Building a Robust and Efficient Data Ingestion Pipeline for Enhanced Observability

shubhamranjan · ‎01-11-2024

Written by the Garuda Team at Palo Alto Networks:

Shubham RanjanPradeepkumar VijayakumarAnurag Reddy Ekkati

Initial Setup and Challenges

Let's take a look at our existing architecture and the challenges we've encountered with it.

Fig 1_Constructing-Robust -Efficient-Data-Ingestion-Pipeline-Observability_palo-alto-networks.png

Our observability platform, Garuda, is deployed in a kubernetes cluster using Istio for service mesh and its ingress gateway for managing north-south traffic.

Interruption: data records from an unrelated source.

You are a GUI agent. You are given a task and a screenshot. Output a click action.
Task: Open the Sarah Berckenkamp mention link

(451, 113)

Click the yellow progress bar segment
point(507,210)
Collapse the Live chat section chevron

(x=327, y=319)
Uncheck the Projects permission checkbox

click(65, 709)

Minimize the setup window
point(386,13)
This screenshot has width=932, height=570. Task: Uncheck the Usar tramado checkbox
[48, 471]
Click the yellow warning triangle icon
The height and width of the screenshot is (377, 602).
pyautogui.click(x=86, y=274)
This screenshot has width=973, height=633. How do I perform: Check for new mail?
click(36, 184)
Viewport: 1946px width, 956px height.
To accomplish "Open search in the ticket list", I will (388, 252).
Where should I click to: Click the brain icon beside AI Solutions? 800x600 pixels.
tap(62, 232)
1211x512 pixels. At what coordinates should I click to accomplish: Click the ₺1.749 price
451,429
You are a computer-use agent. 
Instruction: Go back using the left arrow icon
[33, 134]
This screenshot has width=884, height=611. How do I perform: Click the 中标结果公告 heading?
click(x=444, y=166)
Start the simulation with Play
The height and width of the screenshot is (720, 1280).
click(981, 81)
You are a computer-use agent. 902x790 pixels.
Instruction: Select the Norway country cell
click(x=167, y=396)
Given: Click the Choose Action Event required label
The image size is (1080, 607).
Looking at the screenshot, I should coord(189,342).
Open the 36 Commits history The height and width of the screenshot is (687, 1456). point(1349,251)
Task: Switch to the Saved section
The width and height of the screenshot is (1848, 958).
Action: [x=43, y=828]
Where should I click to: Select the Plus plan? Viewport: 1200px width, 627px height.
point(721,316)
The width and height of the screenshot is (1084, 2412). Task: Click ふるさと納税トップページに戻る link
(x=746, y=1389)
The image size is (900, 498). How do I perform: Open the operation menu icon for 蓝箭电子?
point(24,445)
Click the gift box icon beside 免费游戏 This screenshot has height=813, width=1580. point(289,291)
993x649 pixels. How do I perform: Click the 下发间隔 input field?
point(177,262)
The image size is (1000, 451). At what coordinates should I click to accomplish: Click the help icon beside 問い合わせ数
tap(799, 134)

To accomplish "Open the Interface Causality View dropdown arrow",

Tenant’s observability data from agents ends up on vector pipelines (via Istio’s ingress gateway), where transformations using vector remap language (VRL) happens, and they are further pushed to respective sinks; Grafana Loki for logs, Grafana Mimir for metrics. Traces are currently being pushed directly to the gRPC endpoint (open telemetry protocol), exposed by Grafana Tempo

However, there were several challenges with this setup:

VRL does not perform well on high loads, making scalability a challenge for us. For e.g. in our case, it starts choking up as soon as the ingestion rate reaches 50MB/s even though it has a lot of resources allocated to it.
If the destination sinks start responding slowly or are not available for some reason, vector starts retrying them up to a certain limit and eventually drops the data if the retries get exhausted.
Vector pushes data to Loki and Mimir using its http endpoint, even though gRPC push is supported by both.
The whole flow is synchronous in nature leading to high resource utilization on the agent side if Garuda starts misbehaving. Although, vector has support for message brokers like Kafka and NATS but source support is limited to output type of logs, which means for data like a metrics and trace, the payload needs to be considered as a log string and vector remaps needs to be performed to convert it to a metric/trace. We preferred avoiding this route as a little bit of VRL already seems to have been impacting the performance for us.
With this setup, it led to Garuda’s tenants to miss data at random. It was observed that the synchronous ingestion was taking a toll on the system. The agents started to use more memory and the platform didn’t had a required ingestion rate to accommodate tenants

Scaling hardware is not a solution; we cannot keep scaling the platform and agents to support synchronous ingestion. Our primary aim was to ensure that once valid data reaches our system, we try our best to ensure it reaches its intended destination successfully.

Solution

To address these challenges, it was decided to decouple the flow via a message broker system where the publishers simply push the received data to a queue, and consumers take care of consuming the data and sending it over to its relevant destination. Several factors were considered while building this and the following steps were taken:

Message Broker Prospects: Kafka and NATS JetStream. Although Kafka does an amazing job as a message broker, the objective was to deliver an efficient yet less resource intensive observability platform, which made NATS JetStream the right candidate, since it is written in Go, its more resource-friendly.
To replace vector, it was decided to replace the ingress pipelines with custom implementations written in Go, as it’s very good at resource utilization and the official prometheus packages could be used directly (as they are also written in Go) for any label parsing requirements.
GoFiber was chosen as the web server to be implemented, as it is one of the top performers on techempower benchmarks in Go that suited our needs in terms of easy implementation.
The ingress pipeline consists of two components, a publisher and a corresponding consumer.
Publisher simply exposes an endpoint in well-known formats (prometheus remote-write for metrics, Loki push for logs, open telemetry protocol for traces) on which it receives the data and simply pushes the payload to the corresponding NATS stream.
Consumer (using NATS JetStream pull based queue subscription method) consumes the payload and writes the data to the respective endpoint, but using the gRPC endpoints for Loki and Mimir, which provides better ingestion performance.
To go an extra mile in terms of performance and resource allocation, zerolog was used as the logger instead of the standard logging library for extra performance and reduced memory allocations.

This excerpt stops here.